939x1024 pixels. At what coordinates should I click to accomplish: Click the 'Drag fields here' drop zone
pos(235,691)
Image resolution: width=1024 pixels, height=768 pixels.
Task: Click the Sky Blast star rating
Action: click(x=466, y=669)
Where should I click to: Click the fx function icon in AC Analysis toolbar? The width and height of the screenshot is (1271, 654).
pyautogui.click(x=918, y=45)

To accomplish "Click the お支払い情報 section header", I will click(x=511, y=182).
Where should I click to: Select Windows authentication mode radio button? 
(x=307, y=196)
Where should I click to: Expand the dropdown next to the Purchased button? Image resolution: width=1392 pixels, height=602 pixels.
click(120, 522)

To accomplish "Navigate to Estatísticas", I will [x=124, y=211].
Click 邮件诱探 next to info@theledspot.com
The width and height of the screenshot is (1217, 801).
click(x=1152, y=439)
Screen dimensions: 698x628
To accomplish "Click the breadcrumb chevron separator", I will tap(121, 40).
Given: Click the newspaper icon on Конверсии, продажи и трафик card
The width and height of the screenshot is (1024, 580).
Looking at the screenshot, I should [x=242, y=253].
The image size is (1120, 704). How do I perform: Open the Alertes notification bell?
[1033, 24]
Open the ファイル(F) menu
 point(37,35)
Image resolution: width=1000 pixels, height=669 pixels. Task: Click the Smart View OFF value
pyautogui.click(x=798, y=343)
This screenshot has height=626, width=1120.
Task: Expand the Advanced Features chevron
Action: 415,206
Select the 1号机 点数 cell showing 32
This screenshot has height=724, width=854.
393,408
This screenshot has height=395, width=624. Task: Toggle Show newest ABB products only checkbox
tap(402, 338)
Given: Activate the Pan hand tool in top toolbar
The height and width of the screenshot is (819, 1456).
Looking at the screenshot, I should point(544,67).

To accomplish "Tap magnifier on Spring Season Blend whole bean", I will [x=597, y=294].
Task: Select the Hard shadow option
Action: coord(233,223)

GIVEN INSTRUCTION:
Return the lines verbatim, starting at the first of the rows and ending at the line that contains "Action: click(x=466, y=669)".

WRITTEN SOLUTION:
939x1024 pixels. At what coordinates should I click to accomplish: Click the 'Drag fields here' drop zone
pos(235,691)
Image resolution: width=1024 pixels, height=768 pixels.
Task: Click the Sky Blast star rating
Action: click(x=466, y=669)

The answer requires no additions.